O Ministério da Agricultura e Pecuária anunciou a suspensão imediata e temporária das importações de amêndoas fermentadas e secas de cacau originárias da República da Costa do Marfim. A medida foi oficializada nesta segunda-feira (24), por meio do Despacho Decisório nº 456, publicado no Diário Oficial da União.
A decisão é assinada pelo ministro substituto da Agricultura, Irajá Lacerda, e está relacionada ao Processo nº 21000.040258/2018-56. Conforme o documento, a suspensão foi adotada devido a risco fitossanitário associado ao intenso fluxo de grãos vindos de países vizinhos para o território marfinense. Essa dinâmica pode favorecer a mistura de amêndoas nas cargas exportadas ao Brasil, gerando dúvidas quanto à procedência e às condições sanitárias do produto.
Segundo o despacho, há preocupação com a possível entrada no país de amêndoas produzidas em nações com status fitossanitário desconhecido ou sem autorização para exportação ao mercado brasileiro. Para o governo, essa possível triangulação comercial representa ameaça à sanidade da cacauicultura nacional.
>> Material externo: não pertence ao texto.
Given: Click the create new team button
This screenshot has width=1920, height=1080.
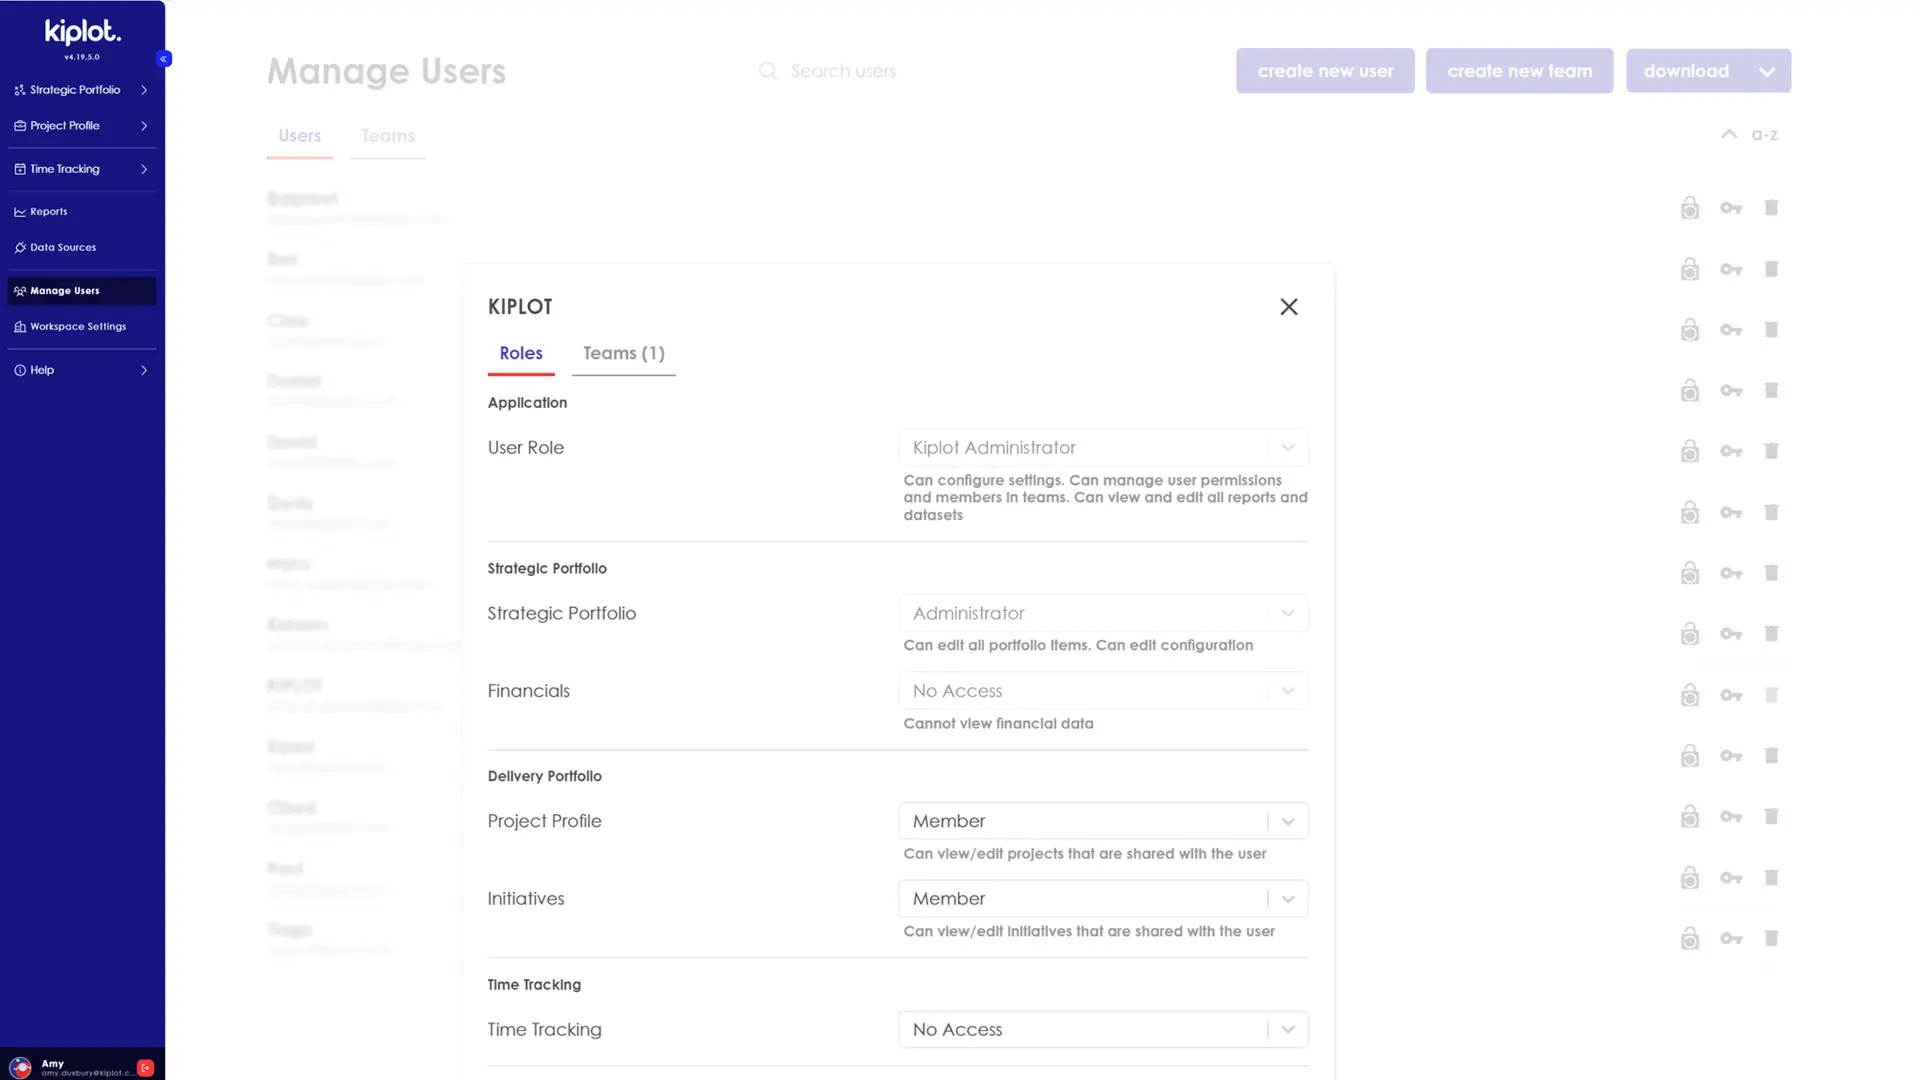Looking at the screenshot, I should tap(1519, 70).
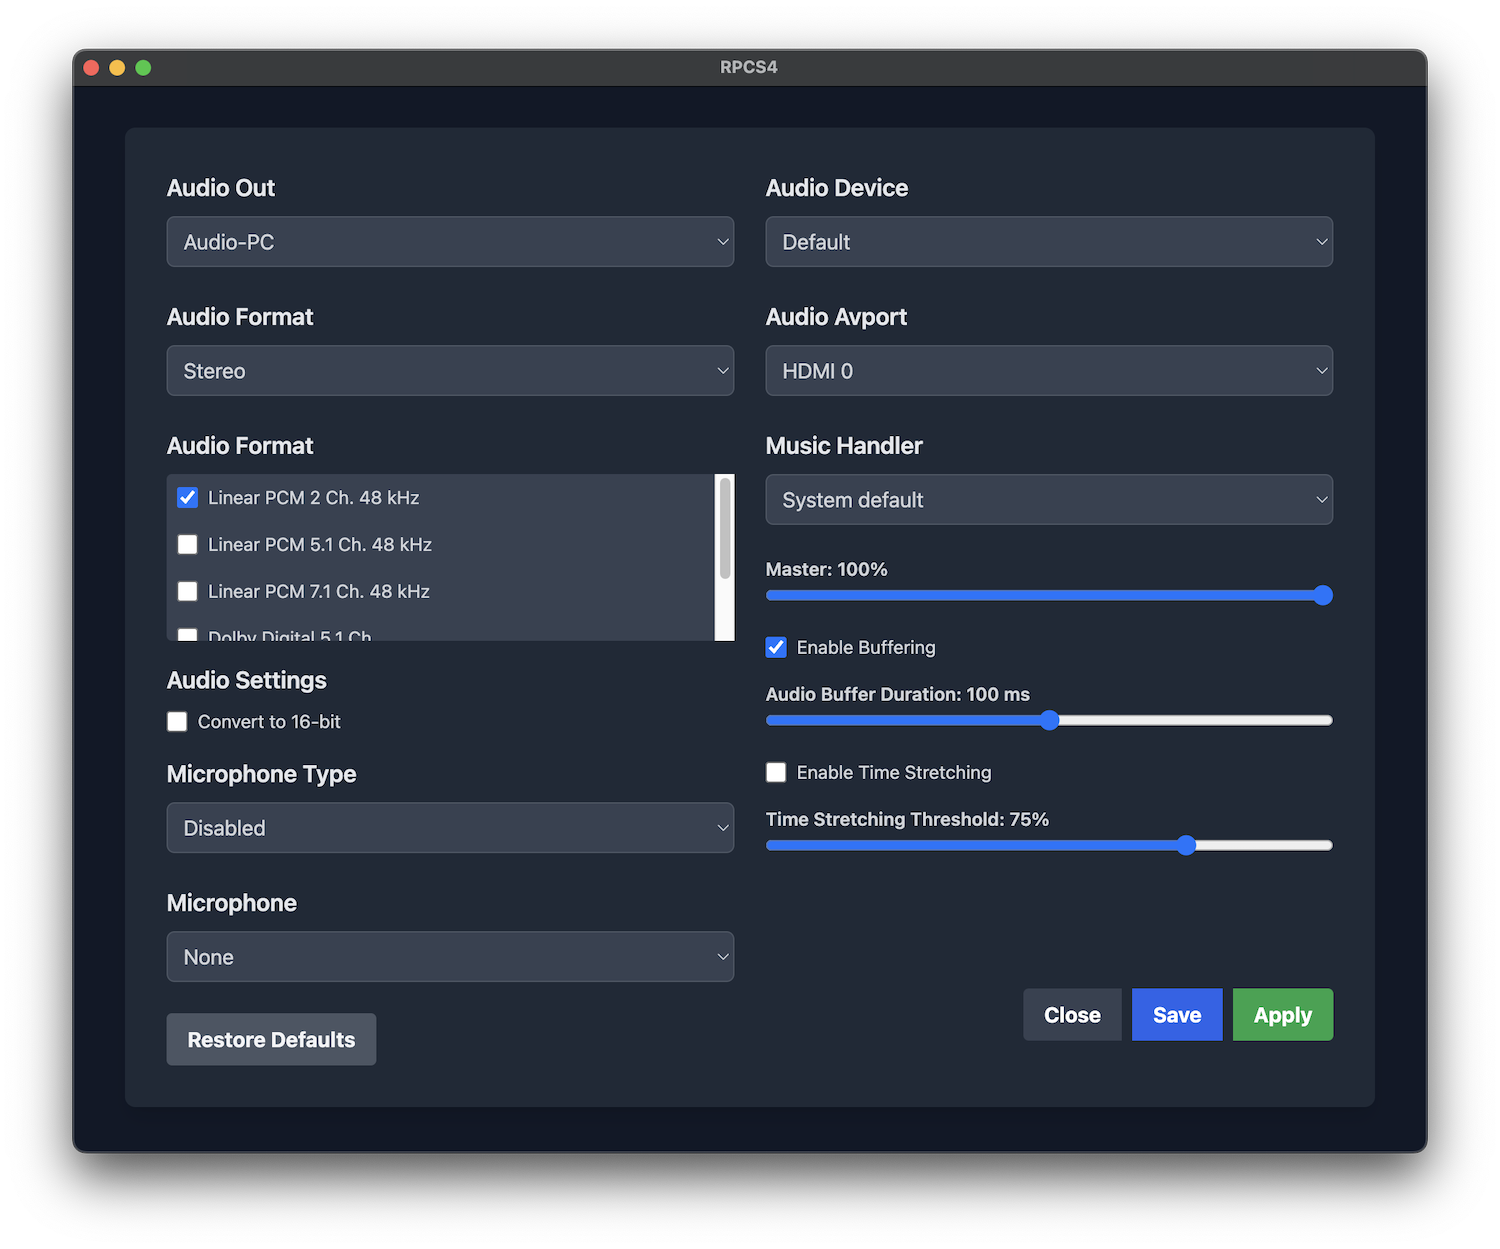Open the Audio Avport selector showing HDMI 0
The width and height of the screenshot is (1500, 1249).
[1048, 370]
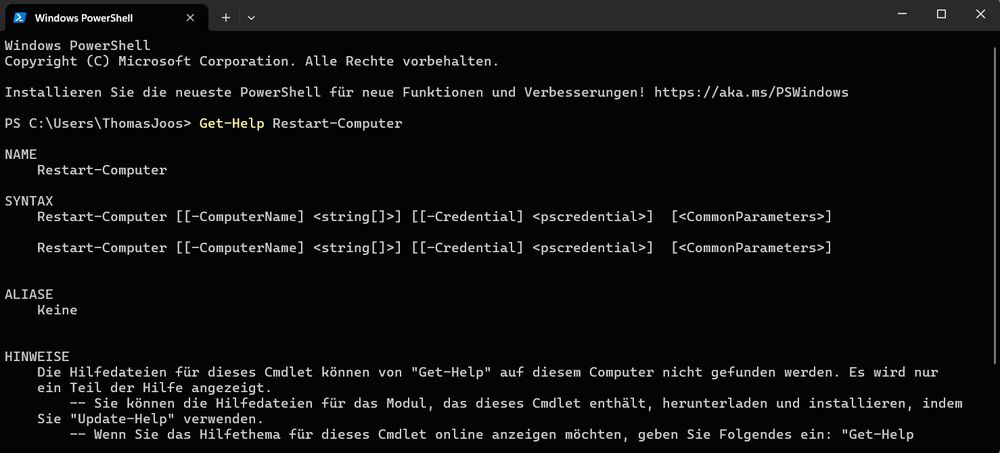Expand the new tab profile dropdown chevron
Viewport: 1000px width, 453px height.
coord(251,17)
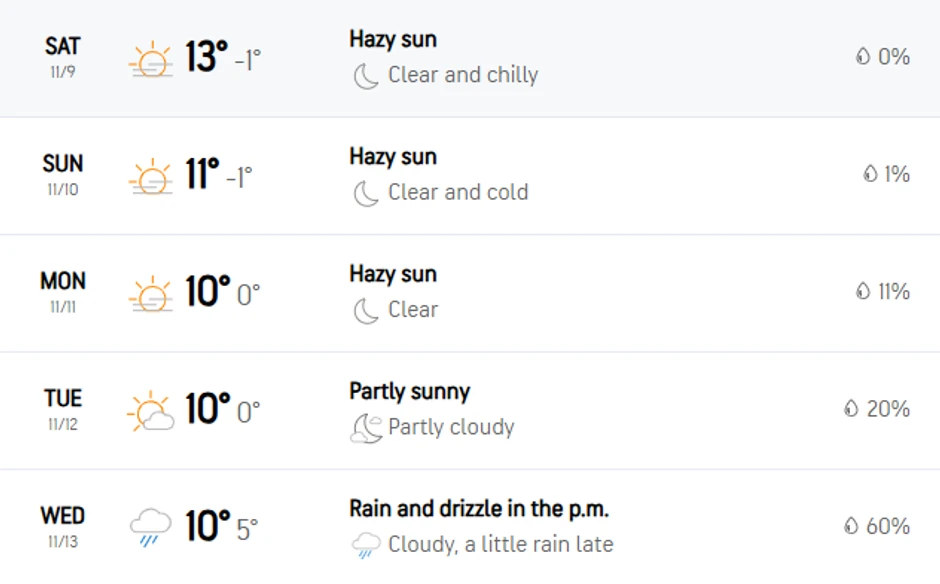Click Tuesday's 20% precipitation chance

pos(888,409)
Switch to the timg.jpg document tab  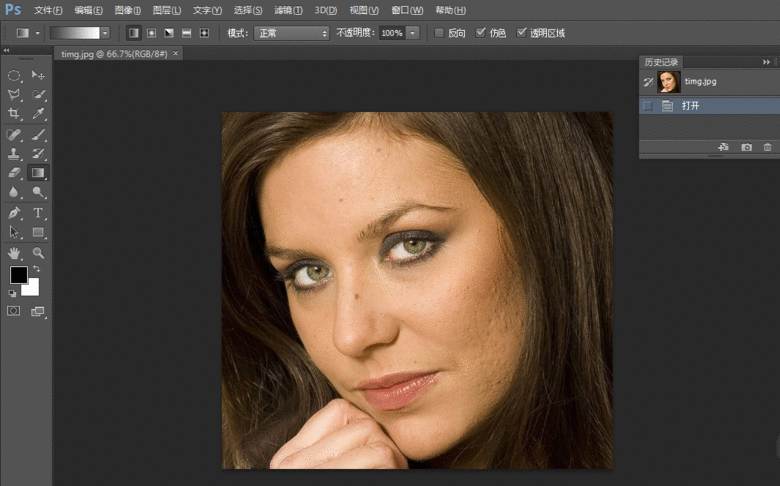113,53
O Ministério também determinou que a Secretaria de Comércio e Relações Internacionais e a Secretaria de Defesa Agropecuária adotem as providências cabíveis para investigar eventuais casos de triangulação envolvendo o produto proveniente da Costa do Marfim.
A suspensão permanecerá em vigor até que o governo marfinense se manifeste oficialmente e apresente garantias de que os embarques destinados ao Brasil não oferecem risco fitossanitário nem incluem amêndoas de origem não autorizada.
A importação de cacau causou uma grande queda nos valores do produto em todo o Brasil, chegando a R$ 155 na manhã desta terça-feira (24). Com a queda, protestos foram realizados, com uma grande manifestação já marcada para a próxima sexta (27), em Ilhéus.